And that competition from the north will get fiercer as more crude reaches the Gulf Coast from Canada’s oil sands — especially if the Obama administration approves TransCanada’s proposed Keystone XL pipeline over fierce objections from environmentalists.
“The energy revolution that has taken place in North America holds enormous consequences for the Mexican energy sector, in showing how Mexico’s oil and gas need to be put into a global context,” said Duncan Wood, director of the Mexico Institute at the Woodrow Wilson International Center in Washington.
Mexico faces increasing competition in trying to sell its oil, yet it lacks the capability to make immediate use of it at home. Pemex’s six refineries can process 1.54 million barrels per day — almost a million barrels less than Mexico’s daily crude oil production of 2.45 million barrels.
What’s more, the refineries are aging, inefficient and ill-equipped to handle the heavy oil called Mayan crude that Mexico’s offshore wells produce.
U.S. coastal refineries, by contrast, are designed to process heavy crude, meaning they can do it more economically than the ones on the other side of the Gulf, said Roger Ihne, a partner and mid-America oil and gas client portfolio leader at Deloitte.
“When you have a huge fixed investment and are running it at 80 percent efficiency, the economics are not as attractive,” Ihne said.
# # # # # # #
**YOUR TASKS**
A. For the passage about Mexico's oil sector, decide whether each statement below agrees with it. Answer yes or no for each, and quote the deciding words from the passage. (i) Pemex operates six refineries. (ii) Mexico's offshore wells produce light crude. (iii) U.S. coastal refineries are designed to process heavy crude.
B. From the passage about Mexico's oil sector, copy word for word everything from "Mexico faces increasing" down to "offshore wells produce.".

**SUPPLIED DATA**
# # # # # # #
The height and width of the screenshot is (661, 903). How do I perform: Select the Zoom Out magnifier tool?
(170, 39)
# # # # # # #
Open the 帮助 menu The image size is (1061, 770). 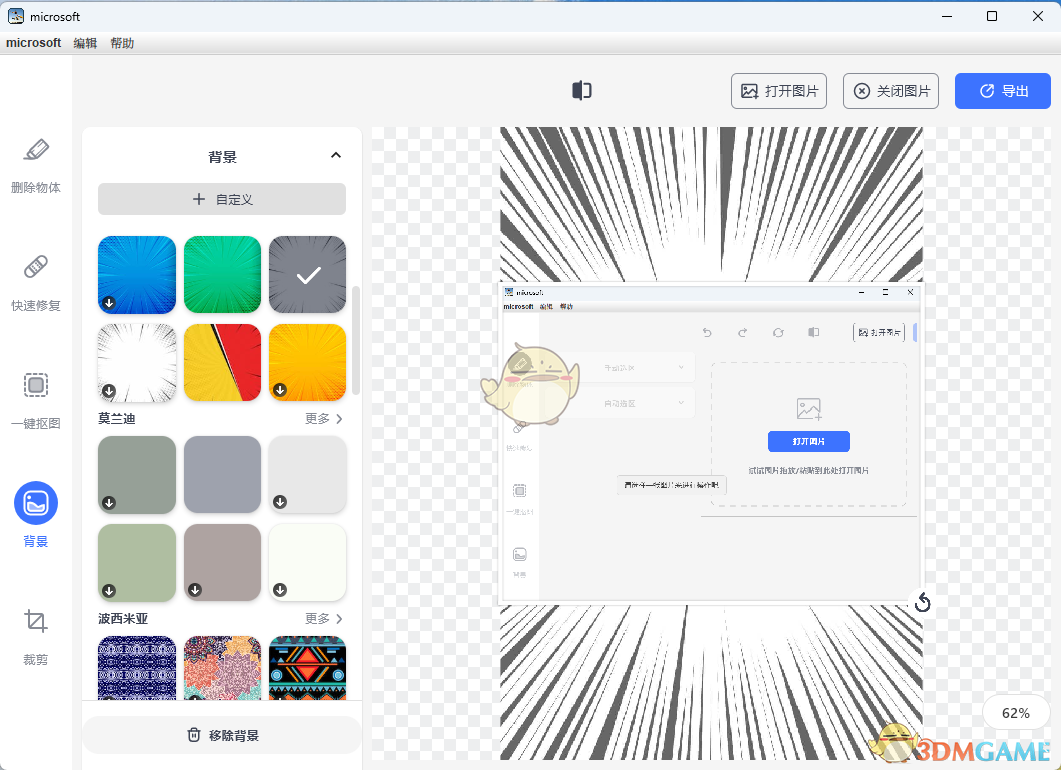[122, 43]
# # # # # # #
**RESULTS OF THE TASKS**
A.
(i) Yes: "Pemex’s six refineries can process 1.54 million barrels per day"
(ii) No: "the heavy oil called Mayan crude that Mexico’s offshore wells produce"
(iii) Yes: "U.S. coastal refineries, by contrast, are designed to process heavy crude"

B.
Mexico faces increasing competition in trying to sell its oil, yet it lacks the capability to make immediate use of it at home. Pemex’s six refineries can process 1.54 million barrels per day — almost a million barrels less than Mexico’s daily crude oil production of 2.45 million barrels.
What’s more, the refineries are aging, inefficient and ill-equipped to handle the heavy oil called Mayan crude that Mexico’s offshore wells produce.